## Request
From the records below, copy out word for word the lines starting at the line that contains "This screenshot has height=411, width=479." and ending at the line that contains "coordinates (56, 276).", both included.

## Data shown
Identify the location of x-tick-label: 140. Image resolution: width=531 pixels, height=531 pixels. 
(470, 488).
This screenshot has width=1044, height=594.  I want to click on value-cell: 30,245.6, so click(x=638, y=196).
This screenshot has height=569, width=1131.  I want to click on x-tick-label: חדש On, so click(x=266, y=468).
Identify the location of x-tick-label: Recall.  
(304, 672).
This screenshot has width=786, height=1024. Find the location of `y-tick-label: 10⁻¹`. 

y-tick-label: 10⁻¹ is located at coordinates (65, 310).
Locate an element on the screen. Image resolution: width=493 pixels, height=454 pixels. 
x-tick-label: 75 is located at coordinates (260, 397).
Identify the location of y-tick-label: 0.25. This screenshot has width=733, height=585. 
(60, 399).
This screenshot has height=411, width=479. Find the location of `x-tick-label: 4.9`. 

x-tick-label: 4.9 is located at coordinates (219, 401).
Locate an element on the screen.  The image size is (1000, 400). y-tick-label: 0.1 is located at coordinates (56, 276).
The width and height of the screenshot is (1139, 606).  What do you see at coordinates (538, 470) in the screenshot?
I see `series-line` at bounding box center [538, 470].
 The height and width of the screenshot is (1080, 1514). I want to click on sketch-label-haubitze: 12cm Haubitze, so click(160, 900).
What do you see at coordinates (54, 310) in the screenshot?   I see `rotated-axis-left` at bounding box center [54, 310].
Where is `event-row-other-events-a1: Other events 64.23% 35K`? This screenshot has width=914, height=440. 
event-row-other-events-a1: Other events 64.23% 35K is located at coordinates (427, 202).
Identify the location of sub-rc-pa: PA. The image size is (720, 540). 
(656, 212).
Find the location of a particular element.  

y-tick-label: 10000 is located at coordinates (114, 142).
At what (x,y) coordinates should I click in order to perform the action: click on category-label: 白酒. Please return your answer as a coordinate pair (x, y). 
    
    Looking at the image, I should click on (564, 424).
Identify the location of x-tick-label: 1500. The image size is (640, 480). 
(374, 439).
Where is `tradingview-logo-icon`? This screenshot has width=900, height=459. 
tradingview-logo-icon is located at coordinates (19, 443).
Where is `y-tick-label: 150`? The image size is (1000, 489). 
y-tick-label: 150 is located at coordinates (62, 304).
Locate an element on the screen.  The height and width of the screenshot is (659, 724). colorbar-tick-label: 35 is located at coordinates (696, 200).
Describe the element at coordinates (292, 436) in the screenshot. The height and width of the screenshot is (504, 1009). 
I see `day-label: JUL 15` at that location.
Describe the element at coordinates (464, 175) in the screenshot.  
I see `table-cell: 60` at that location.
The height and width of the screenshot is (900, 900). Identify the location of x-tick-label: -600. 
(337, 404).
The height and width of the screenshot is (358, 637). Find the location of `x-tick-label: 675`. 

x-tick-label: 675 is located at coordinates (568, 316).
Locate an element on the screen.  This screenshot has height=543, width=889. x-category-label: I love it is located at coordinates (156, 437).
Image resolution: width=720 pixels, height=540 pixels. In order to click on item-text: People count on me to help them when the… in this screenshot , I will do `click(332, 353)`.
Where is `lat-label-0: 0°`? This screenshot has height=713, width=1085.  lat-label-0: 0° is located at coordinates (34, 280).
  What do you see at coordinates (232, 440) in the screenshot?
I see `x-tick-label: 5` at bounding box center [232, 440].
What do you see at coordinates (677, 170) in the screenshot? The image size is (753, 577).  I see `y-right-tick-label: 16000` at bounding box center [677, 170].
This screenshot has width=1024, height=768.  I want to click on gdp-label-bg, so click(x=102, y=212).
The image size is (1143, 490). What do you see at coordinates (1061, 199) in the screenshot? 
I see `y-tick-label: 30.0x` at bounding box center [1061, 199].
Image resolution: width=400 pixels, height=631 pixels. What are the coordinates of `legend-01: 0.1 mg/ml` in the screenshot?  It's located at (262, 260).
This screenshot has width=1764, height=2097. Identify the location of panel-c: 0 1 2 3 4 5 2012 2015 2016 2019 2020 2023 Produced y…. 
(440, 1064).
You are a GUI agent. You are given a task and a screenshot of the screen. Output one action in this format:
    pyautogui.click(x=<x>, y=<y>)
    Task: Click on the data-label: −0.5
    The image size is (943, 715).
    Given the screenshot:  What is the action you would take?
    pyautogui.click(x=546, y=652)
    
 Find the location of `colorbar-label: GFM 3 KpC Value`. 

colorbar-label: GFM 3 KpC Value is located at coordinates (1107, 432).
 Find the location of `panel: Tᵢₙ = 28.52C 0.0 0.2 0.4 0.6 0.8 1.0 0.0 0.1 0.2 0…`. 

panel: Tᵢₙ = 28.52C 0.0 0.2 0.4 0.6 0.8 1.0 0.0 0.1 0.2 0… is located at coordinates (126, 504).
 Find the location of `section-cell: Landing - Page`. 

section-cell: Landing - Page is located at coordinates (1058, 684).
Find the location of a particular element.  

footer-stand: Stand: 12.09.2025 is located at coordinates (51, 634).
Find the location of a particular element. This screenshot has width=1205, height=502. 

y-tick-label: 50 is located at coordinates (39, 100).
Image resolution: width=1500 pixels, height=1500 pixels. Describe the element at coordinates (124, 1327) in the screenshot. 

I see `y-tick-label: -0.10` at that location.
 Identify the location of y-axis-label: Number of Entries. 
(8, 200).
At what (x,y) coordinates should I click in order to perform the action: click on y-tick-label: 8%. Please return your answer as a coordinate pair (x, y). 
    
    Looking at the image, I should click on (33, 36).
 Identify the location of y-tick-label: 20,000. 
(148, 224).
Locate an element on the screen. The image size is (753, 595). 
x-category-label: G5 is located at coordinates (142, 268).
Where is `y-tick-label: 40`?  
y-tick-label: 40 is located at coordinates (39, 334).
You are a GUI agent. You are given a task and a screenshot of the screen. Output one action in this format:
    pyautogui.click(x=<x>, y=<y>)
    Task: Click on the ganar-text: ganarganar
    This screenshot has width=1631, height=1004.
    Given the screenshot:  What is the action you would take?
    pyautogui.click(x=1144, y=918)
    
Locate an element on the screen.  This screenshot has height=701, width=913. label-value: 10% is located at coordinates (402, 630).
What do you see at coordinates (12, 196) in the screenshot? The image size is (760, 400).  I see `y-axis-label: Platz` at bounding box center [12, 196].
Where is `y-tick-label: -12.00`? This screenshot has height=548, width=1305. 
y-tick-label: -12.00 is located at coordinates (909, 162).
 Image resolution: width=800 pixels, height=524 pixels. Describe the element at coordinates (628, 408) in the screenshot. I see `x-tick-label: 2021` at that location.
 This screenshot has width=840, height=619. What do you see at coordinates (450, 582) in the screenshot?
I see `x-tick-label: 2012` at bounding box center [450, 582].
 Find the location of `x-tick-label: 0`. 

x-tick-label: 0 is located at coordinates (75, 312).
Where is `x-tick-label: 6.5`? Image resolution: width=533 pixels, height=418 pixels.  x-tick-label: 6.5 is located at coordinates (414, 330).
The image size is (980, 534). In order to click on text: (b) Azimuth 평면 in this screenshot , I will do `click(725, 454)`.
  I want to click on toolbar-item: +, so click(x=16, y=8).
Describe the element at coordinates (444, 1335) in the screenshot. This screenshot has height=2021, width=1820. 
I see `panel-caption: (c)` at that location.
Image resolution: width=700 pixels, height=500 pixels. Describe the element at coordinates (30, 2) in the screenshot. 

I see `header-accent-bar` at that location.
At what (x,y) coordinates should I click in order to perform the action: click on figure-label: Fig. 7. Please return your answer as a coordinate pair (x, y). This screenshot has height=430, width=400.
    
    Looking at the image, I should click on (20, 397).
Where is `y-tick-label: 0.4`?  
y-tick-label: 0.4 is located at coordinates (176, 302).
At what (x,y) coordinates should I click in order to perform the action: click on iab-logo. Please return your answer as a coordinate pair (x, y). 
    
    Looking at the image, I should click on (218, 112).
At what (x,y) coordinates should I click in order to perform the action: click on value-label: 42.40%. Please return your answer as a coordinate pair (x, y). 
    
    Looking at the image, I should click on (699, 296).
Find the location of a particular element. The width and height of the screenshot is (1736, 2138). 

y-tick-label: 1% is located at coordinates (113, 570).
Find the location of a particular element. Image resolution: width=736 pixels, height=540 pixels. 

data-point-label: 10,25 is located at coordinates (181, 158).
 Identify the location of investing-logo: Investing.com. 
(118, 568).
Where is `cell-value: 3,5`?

## Answer section
This screenshot has height=411, width=479. Find the location of `x-tick-label: 4.9`. 

x-tick-label: 4.9 is located at coordinates (219, 401).
Locate an element on the screen.  The image size is (1000, 400). y-tick-label: 0.1 is located at coordinates (56, 276).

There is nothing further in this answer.